Dynamics of diurnal cortisol and alpha-amylase secretion and their associations with PTSD onset in recent interpersonal trauma survivors.

Abstract

Dysfunction in major stress response systems during the acute aftermath of trauma may contribute to risk for developing posttraumatic stress disorder (PTSD). The current study investigated how PTSD diagnosis and symptom severity, depressive symptoms, and childhood trauma uniquely relate to diurnal neuroendocrine secretion (cortisol and alpha-amylase rhythms) in women who recently experienced interpersonal trauma compared to non-traumatized controls (NTCs). Using a longitudinal design, we examined diurnal cortisol and alpha-amylase rhythms in 98 young women (n = 57 exposed to recent interpersonal trauma, n = 41 NTCs). Participants provided saliva samples and completed symptom measures at baseline and 1-, 3-, and 6-month follow-up. Multilevel models (MLMs) revealed lower waking cortisol predicted the development of PTSD in trauma survivors and distinguished at-risk women from NTCs. Women with greater childhood trauma exposure exhibited flatter diurnal cortisol slopes. Among trauma-exposed individuals, lower waking cortisol levels were associated with higher concurrent PTSD symptom severity.
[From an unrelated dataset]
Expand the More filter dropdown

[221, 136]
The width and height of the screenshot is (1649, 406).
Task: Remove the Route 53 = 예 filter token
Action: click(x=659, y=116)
Regarding alpha-amylase, MLMs revealed women with greater childhood trauma exposure exhibited higher waking alpha-amylase and slower diurnal alpha-amylase increase. Results suggest lower waking cortisol in the acute aftermath of trauma may be implicated in PTSD onset and maintenance. Findings also suggest childhood trauma may predict a different pattern of dysfunction in stress response systems following subsequent trauma exposure than the stress system dynamics associated with PTSD risk; childhood trauma appears to be associated with flattened diurnal cortisol and alpha-amylase slopes, as well as higher waking alpha-amylase.